Meyer, OO and concurrency
todd
todd@REDACTED
Wed Jul 13 16:31:55 CEST 2005
Joe Armstrong (AL/EAB) wrote:
>Suppose there was an OO language called K. K "does" objects.
>
>In K you can use objects freely - but subject to the following restrictions:
>
> - you should try to use less than say 2000 objects
> - if you use more than 20000 objects your program will crash
> - instead of destroying objects and creating new ones you should try
> to keep a pool of old objects and reuse them as often as possible
> - you should try and keep the total number of objects down because
> programs with lots of objects are difficult to write and understand and debug
>
>Now of course, "K does objects" - but not in any *useful* sense - and even if it does
>objects - the programming style is so warped that nobody wants to *use* objects as a method for structuring their programs.
>
>Now replace K by {Java, C++, C#, ...} and the word "object" by "process" :-)
>
>
I won't argue that "good" native support is not better, but the analogy
doesn't apply. How many threads do I really need? I need as many as I
have actual concurrent activities. Even then it's OK for activities to
block. So I don't need thousands of threads for good effect. I can
activate passivate objects or I can have enough RAM.
>Concurrent algorithms often provide a "natural" way to describe things (especially for
>real-world programs - since the real world IS concurrent) - a sub-set of concurrent programming is sequential programming (but the converse is not true) - so in this sense
>concurrent programming beats sequential programming hands down.
>
>
Having had these conversations many times with embedded programmers,
they just think a shared piece of data protected by a lock makes sense,
even if they become mystefied when it all comes crashing down around
them. Sending someone a paper on pi calculus is next to worthless.

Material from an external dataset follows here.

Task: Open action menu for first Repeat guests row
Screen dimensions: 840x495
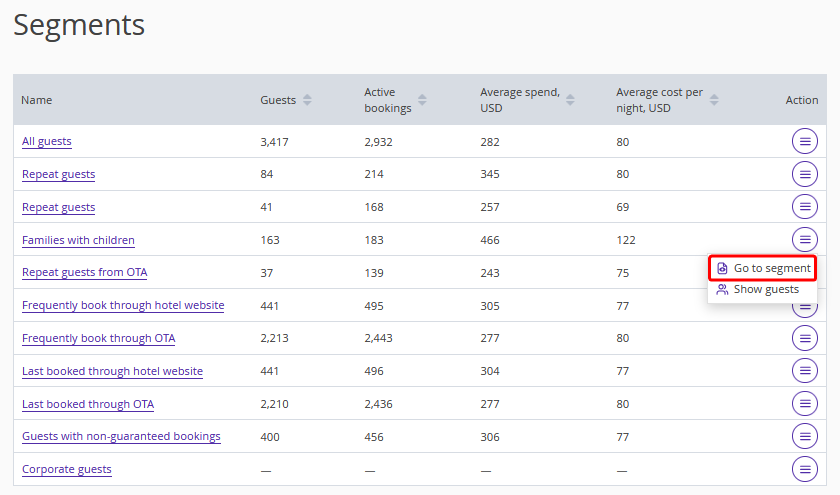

>The reason why concurrent programming has got a bad name and a reputation
>of being difficult has to do with the threads, locks, mutexes, critical regions,
>shared memory school of programming.
>
>
I'd also point out that ericsson doesn't program their entire telecom
devices in erlang. That shows there is
a weakness and it turns people off.
>The non-shared memory, pure copying asynchronous message passing, paradigm is
>far easier to program (witness all the web applications, virtually all use
>non-shared memory (ie separated processors) and pure message passing (defined by RFC's))
>and very easy to understand.
>
>
And for scalability simply add clusters, replicated web tiers,
replicated datababase backends, and L4-L7 redirectors :-)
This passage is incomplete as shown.